Both the sub-committee meetings of the ACMD, and the full council meetings at the time of the discussion on cannabis reclassification, were well attended by representatives from the fields of psychiatry and psychopharmacology.

As far as I am aware, the BMA has not taken an official position on reclassification. However it has raised concerns over the public perception of the health effects of cannabis. The classification system for drugs does not mean that any of these substances are harmless. If they were, they would not be included in the Misuse of Drugs Act.

Yours faithfully, MICHAEL RAWLINS, ( Chair ), Advisory Council on the Misuse of Drugs, 50 Queen Anne's Gate, SW1H 9AT. January 21.

Posted by: Richard Wallens at January 31, 2004 12:54 AM

hi,
You can hear mad mel making a fool of herself here:
http://www.bbc.co.uk/radio4/progs/listenagain.shtml

If you already havent (and there cant be many left that havent heard it yet *hehe*)

It took me quite a long time to stop laughing about this.

Posted by: Frank Pulley at February 1, 2004 05:15 AM

hi,
You can hear mad mel making a fool of herself here:
http://www.bbc.co.uk/radio4/progs/listenagain.shtml

If you already havent (and there cant be many left that havent heard it yet *hehe*)

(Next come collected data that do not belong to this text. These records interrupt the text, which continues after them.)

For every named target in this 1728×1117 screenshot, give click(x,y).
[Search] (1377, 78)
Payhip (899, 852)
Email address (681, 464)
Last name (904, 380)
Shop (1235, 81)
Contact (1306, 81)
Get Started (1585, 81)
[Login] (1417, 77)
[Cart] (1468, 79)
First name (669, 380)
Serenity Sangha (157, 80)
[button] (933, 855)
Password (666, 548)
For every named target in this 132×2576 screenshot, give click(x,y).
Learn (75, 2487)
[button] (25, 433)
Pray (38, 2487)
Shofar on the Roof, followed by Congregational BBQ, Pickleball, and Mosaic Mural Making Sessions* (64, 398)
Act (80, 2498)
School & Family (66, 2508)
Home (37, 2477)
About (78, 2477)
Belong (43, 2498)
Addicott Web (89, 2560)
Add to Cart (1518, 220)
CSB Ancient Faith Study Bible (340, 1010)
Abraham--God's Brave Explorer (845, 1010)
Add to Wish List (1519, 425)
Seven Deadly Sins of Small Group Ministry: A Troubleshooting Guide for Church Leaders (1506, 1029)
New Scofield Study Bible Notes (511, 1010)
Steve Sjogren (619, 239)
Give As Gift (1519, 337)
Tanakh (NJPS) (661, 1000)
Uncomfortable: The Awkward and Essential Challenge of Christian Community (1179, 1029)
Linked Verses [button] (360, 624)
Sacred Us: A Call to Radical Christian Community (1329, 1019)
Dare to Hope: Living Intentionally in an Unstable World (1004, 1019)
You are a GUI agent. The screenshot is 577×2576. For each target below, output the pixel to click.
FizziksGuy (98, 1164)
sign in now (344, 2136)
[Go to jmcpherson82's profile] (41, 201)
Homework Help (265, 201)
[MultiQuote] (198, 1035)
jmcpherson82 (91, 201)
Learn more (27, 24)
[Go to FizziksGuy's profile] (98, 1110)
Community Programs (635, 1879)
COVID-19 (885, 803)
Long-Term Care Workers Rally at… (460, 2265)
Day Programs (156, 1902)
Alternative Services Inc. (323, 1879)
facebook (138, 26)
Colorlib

It took me quite a long time to stop laughing about this.

Posted by: Frank Pulley at February 1, 2004 05:15 AM

Hi, you can now also download it in mp3 format here: http://www.ukcia.org/mp3s/moral_maze_cannabis_28_01-04.mp3

Posted by: Andrew at February 2, 2004 03:57 AM

I hope nobody make cannabis legal!! My friends would be mad at me.

Posted by: George Bush at February 2, 2004 08:51 AM

Miss Phillips,
I found your article very entertaining as I did your appearance on BBC radio. I also think you are doing a good job. Because the more you speak, the more you discredit your self and those who hold similar opinions. Your argument that cannabis could be more toxic than heroin is amazingly ignorant.

Posted by: Buster at February 3, 2004 02:30 AM

Mel has proven herself to be biast on the subject.
Not only that but did no one actually hear her defeat on radio two?
She ripped into Howard marks with all guns blazing only to be humiliated.

Mel you are without doubt making very serious accusasions about something you clearly know very little (if anything) about!

No one is denying that the risk of cannabis may need further investigation, but you are making comments that simply arnt backed by any real evidence.

Again, you proved this on the radio. I thought you came accross a bag of hot wind, who was quickly deflated.
The evidence you put forward was crap quite frankly.

I hope all this teaches you a valuable lesson.
Stop sticking you nose in where it is not required!